Nord-Kivu : les infirmiers de la zone de santé de Beni menacent d’entrer en grève sèche jusqu’au 24 août 2020

Les infirmiers de la zone de santé de Beni passent du service minimum à une grève sèche, possiblement à partir de mercredi 29 juillet 2020 ou dans 48 heures. Ce, plus de 48 heures après que les autorités n’ont pas bien répondu à leurs désidératas.

Après l’assassinat de leur collègue Kambale Sivasima Joseph, la nuit du 21 au 22 juillet 2020, à son domicile à Beni-Paida, les infirmiers de Beni disent ne pas voir clair dans le traitement du dossier lié à cet assassinat. De l’évaluation du déroulement du procès, il se constate obscurités et contradictions entre ceux qui comparaissent et le refus de présenter deux suspects cités par les trois prévenus à la barre depuis mercredi 22 juillet 2020.

Un nouveau mémorandum de l’ordre des infirmiers de Beni a été remis, dans ce sens, aux autorités de Beni, ce mardi 28 juillet 2020. Son contenu a été lu devant le maire ad interim de Beni par un des infirmiers de l’ordre des infirmiers de Beni.

« Nous sommes mécontents de la nom mise en exécution des ordres du tribunal exigeant la présentation de deux suspects cités par les trois prévenus. Le ministère public s’est contredit dans ce sens en disant : après avoir entendu des soupçons autour de l’un des suspects, nous l’avons auditionné et nous savons où il peut se trouver… Tantôt il est à l’hôpital avec son enfant, mais ce matin, il nous dira que c’est un humain, il peut s’enfouir», peut-on lire dans le mémo des infirmiers.

Et se référant à leur mémorandum de mercredi 22 juillet 2020 promettant des actions de grande envergure, si les autorités ne répondent pas à leurs revendications, les infirmiers de Beni déclarent Beni sans hôpital, dès ce 29 juillet. Ils indiquent qu’une nouvelle évaluation de cette situation adviendra le 24 août 2020 après une autre audience prévue ce jour.
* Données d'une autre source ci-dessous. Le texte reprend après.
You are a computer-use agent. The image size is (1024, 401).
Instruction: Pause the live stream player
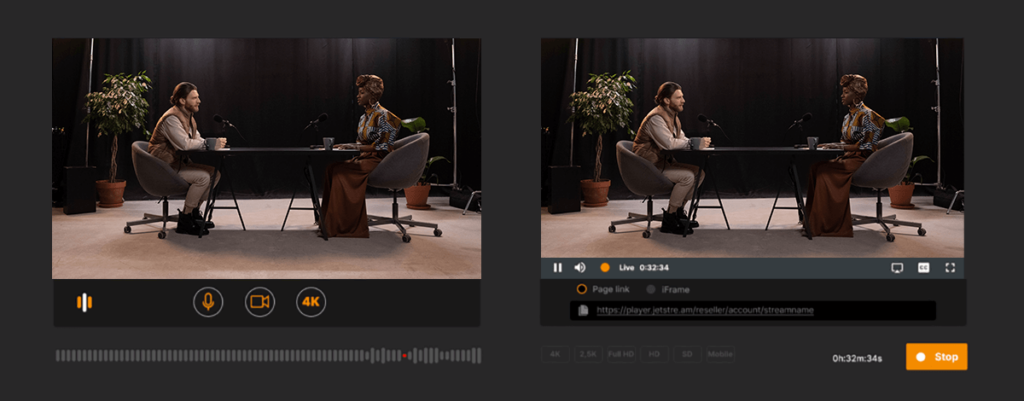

En rappel, des audiences  publiques foraines en flagrance du Tribunal militaire de garnison de Beni-Butembo dans le dossier de l’assassinat de Kambale Sivasima ont été ouvertes mercredi 22 juillet 2020. Depuis, trois prévenus, à savoir deux militaires et un civil, comparaissent. Ils étaient encore à la barre lundi 27 juillet. Ce jour, ils ont reconnu avoir pris entièrement part au crime deux fois de suite pour les uns et une fois pour le prévenu Kuryanga pour un marché de cinq mille dollars américains promis par un tiers. C’est cet auteur intellectuel qui serait souhaité devant la justice par les infirmiers de Beni, puisque plusieurs fois cité par les prévenus comme co-auteur.